Material for this exercise.

BEGIN

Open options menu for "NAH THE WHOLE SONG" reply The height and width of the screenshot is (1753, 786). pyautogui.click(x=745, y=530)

END
BEGIN

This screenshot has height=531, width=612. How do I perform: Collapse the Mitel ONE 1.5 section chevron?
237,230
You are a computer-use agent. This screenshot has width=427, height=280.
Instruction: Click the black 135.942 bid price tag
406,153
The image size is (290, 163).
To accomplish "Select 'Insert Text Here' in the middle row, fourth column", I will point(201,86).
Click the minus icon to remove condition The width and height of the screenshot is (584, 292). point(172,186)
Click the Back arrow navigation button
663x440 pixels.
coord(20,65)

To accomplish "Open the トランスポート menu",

END

Directions.
In the entries above, find each line containing the string "menu" and copy it.

Output of the exercise.
Open options menu for "NAH THE WHOLE SONG" reply The height and width of the screenshot is (1753, 786). pyautogui.click(x=745, y=530)
To accomplish "Open the トランスポート menu",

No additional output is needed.